▶ _Task to complete_: Say how many of the lines below contain the word "computer"; nothing else belongs in the answer.

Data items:
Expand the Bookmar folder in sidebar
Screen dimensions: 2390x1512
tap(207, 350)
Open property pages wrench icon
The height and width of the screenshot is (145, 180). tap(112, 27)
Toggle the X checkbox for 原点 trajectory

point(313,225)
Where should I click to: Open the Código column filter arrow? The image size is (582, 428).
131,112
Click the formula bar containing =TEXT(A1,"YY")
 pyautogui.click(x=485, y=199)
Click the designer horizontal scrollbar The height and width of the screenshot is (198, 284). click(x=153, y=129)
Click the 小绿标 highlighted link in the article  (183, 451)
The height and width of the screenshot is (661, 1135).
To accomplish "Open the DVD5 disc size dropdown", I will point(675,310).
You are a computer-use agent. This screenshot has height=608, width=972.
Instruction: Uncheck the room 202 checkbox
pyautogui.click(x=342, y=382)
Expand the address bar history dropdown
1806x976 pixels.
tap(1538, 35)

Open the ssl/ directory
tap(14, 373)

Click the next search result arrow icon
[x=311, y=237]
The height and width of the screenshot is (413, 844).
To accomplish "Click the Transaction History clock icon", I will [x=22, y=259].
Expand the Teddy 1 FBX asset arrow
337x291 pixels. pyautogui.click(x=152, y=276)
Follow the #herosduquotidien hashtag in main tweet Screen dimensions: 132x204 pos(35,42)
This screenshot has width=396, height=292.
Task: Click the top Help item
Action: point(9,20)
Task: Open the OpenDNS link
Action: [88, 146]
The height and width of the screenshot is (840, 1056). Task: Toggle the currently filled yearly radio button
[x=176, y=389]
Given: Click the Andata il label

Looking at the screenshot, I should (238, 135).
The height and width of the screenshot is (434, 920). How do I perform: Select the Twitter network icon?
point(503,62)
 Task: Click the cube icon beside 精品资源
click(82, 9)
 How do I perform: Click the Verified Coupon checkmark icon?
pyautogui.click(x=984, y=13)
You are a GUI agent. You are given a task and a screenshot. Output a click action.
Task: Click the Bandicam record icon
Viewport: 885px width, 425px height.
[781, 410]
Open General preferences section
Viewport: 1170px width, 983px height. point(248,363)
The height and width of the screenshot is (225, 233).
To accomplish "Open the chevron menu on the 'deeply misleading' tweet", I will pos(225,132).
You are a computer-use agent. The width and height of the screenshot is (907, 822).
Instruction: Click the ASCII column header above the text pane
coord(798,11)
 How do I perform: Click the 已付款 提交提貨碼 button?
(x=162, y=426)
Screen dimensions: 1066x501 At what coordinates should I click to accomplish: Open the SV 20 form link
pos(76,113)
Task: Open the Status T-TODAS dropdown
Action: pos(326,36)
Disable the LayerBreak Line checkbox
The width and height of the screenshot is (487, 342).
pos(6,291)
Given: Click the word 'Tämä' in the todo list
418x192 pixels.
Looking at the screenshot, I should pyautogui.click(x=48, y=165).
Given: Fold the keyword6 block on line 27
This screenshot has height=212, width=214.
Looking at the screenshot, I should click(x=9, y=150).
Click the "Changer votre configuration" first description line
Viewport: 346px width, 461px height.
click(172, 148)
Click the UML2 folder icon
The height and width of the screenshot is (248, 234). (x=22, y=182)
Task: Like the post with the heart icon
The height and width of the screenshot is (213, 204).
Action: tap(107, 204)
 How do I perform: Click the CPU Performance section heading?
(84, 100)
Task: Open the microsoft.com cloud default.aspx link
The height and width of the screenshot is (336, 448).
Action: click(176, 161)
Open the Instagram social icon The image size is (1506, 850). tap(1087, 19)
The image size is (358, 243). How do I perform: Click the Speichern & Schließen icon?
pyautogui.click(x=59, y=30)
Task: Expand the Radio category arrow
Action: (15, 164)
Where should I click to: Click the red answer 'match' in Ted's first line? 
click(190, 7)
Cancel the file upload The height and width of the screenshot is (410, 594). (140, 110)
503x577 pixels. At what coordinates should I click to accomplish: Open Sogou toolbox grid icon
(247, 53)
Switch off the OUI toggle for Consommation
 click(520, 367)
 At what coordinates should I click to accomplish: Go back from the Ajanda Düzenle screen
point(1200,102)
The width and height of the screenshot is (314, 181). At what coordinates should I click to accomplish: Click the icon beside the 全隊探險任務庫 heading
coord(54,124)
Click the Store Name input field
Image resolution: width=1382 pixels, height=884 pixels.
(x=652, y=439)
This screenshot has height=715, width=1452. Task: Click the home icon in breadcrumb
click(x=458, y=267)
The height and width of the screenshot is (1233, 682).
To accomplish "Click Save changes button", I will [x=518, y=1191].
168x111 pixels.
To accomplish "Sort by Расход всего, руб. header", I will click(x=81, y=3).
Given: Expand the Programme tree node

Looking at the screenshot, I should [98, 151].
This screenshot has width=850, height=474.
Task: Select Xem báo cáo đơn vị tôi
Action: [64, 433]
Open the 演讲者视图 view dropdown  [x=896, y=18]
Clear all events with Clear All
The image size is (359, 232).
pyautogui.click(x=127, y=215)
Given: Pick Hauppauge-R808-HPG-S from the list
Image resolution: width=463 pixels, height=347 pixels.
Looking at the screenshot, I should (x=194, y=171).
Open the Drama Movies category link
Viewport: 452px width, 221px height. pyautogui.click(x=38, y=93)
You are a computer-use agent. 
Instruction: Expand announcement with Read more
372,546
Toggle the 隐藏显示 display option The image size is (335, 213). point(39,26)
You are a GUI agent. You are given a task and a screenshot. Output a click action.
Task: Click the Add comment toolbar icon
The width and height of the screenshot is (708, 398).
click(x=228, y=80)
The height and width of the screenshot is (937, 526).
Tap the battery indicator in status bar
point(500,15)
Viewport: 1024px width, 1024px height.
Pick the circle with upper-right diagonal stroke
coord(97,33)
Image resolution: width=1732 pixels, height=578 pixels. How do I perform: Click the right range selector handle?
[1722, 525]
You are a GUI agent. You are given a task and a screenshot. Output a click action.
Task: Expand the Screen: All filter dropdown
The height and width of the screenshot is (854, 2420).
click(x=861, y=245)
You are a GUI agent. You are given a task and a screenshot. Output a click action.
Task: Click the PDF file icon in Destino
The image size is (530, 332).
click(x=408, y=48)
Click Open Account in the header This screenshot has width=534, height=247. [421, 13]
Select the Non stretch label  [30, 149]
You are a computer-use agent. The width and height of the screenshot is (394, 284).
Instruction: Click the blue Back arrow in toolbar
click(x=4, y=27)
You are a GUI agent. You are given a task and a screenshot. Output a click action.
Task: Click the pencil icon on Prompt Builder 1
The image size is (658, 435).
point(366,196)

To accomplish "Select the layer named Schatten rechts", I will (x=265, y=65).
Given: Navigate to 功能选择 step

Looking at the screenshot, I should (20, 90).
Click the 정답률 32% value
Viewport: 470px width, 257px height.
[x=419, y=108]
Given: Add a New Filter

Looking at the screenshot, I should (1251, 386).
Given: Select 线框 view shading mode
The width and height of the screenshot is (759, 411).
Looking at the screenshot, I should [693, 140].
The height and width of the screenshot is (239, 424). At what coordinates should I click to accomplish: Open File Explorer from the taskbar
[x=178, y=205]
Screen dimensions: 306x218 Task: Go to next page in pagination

▶ _Solution to the problem_: 4